**WHAT IS REQUIRED**
Look below for the line holding "Suscripciones (680, 1472)" and the line holding "[LinkedIn] (783, 1429)". Transcribe exactly those lines and all lines between them, nothing more.

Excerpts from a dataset
>>>>

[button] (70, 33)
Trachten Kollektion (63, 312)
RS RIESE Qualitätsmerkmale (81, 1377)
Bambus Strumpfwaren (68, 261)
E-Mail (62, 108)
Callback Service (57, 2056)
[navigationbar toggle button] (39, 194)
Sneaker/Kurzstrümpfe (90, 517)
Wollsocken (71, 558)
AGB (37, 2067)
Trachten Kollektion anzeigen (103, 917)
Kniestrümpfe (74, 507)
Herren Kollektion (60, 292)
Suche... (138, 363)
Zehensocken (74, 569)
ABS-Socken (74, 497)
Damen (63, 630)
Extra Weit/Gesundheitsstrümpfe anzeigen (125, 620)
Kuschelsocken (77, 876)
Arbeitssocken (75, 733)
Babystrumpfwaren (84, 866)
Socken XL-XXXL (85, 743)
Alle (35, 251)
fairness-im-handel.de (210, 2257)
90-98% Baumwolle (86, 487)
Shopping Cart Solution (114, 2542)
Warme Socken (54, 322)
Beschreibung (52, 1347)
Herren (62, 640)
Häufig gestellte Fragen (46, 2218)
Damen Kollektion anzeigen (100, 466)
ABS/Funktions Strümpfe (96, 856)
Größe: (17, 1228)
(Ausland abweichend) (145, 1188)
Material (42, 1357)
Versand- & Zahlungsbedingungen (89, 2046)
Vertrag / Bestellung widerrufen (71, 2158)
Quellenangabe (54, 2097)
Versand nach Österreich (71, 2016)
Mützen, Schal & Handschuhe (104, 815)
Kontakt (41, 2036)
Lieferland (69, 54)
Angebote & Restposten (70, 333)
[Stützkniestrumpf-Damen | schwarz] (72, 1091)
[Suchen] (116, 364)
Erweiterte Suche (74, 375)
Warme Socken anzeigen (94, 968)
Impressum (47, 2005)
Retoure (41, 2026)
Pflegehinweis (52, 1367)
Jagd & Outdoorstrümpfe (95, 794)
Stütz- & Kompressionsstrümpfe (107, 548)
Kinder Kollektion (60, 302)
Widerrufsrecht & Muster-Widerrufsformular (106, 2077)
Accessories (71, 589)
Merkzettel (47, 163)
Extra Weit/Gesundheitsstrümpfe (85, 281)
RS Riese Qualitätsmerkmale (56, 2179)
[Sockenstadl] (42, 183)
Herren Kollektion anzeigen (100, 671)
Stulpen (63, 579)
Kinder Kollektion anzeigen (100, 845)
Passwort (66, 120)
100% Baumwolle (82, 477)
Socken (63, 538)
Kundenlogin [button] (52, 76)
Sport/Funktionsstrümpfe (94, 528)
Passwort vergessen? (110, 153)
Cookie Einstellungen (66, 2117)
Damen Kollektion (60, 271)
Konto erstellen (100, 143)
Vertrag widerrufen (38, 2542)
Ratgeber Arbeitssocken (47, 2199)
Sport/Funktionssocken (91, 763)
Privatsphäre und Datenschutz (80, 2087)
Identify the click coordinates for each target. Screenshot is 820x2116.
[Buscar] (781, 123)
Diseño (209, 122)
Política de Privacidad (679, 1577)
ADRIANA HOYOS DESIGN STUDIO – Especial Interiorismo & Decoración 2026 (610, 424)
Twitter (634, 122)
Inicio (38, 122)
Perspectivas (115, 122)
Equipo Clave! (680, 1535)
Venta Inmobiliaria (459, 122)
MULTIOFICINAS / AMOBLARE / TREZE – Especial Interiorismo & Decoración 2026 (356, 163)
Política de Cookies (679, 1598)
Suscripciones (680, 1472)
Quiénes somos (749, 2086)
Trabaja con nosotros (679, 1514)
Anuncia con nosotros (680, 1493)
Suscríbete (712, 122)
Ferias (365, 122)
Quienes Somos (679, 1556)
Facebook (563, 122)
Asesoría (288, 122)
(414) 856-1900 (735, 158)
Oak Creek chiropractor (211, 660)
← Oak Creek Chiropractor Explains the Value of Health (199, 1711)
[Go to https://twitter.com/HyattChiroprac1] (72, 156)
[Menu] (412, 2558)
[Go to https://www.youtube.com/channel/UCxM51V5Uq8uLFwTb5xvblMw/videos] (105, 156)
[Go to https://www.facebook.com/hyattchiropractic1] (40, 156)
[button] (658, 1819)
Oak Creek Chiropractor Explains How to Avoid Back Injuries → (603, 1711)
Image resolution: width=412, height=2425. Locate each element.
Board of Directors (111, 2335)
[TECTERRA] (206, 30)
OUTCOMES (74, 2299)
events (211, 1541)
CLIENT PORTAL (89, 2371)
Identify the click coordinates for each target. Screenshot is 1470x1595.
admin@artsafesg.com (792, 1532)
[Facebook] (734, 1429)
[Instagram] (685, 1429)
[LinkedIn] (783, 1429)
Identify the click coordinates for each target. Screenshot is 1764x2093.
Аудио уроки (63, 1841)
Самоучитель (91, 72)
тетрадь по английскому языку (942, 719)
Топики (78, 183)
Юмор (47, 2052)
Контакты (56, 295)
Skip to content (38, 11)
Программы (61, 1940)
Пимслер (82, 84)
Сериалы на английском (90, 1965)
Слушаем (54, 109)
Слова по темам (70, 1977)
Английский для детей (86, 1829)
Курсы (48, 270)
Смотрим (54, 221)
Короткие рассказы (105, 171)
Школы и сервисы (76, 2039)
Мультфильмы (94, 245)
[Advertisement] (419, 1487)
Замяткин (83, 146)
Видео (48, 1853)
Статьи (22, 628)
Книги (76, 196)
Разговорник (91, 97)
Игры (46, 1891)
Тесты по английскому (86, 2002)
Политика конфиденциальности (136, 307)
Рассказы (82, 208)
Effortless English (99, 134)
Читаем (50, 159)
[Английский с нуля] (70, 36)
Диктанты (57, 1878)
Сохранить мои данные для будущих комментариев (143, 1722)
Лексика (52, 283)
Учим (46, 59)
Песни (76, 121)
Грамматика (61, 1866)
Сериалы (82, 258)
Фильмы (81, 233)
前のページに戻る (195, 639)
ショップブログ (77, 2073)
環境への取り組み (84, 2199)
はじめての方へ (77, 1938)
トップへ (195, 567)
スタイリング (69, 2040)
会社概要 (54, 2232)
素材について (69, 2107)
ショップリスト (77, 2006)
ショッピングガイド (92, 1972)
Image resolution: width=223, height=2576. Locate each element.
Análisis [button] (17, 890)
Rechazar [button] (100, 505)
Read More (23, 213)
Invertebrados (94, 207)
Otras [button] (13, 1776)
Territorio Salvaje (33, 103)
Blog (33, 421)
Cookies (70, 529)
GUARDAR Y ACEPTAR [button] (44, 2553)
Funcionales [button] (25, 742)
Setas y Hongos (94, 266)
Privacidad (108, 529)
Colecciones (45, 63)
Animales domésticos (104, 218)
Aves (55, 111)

<<<<

**ANSWER**
Suscripciones (680, 1472)
Quiénes somos (749, 2086)
Trabaja con nosotros (679, 1514)
Anuncia con nosotros (680, 1493)
Suscríbete (712, 122)
Ferias (365, 122)
Quienes Somos (679, 1556)
Facebook (563, 122)
Asesoría (288, 122)
(414) 856-1900 (735, 158)
Oak Creek chiropractor (211, 660)
← Oak Creek Chiropractor Explains the Value of Health (199, 1711)
[Go to https://twitter.com/HyattChiroprac1] (72, 156)
[Menu] (412, 2558)
[Go to https://www.youtube.com/channel/UCxM51V5Uq8uLFwTb5xvblMw/videos] (105, 156)
[Go to https://www.facebook.com/hyattchiropractic1] (40, 156)
[button] (658, 1819)
Oak Creek Chiropractor Explains How to Avoid Back Injuries → (603, 1711)
Image resolution: width=412, height=2425. Locate each element.
Board of Directors (111, 2335)
[TECTERRA] (206, 30)
OUTCOMES (74, 2299)
events (211, 1541)
CLIENT PORTAL (89, 2371)
Identify the click coordinates for each target. Screenshot is 1470x1595.
admin@artsafesg.com (792, 1532)
[Facebook] (734, 1429)
[Instagram] (685, 1429)
[LinkedIn] (783, 1429)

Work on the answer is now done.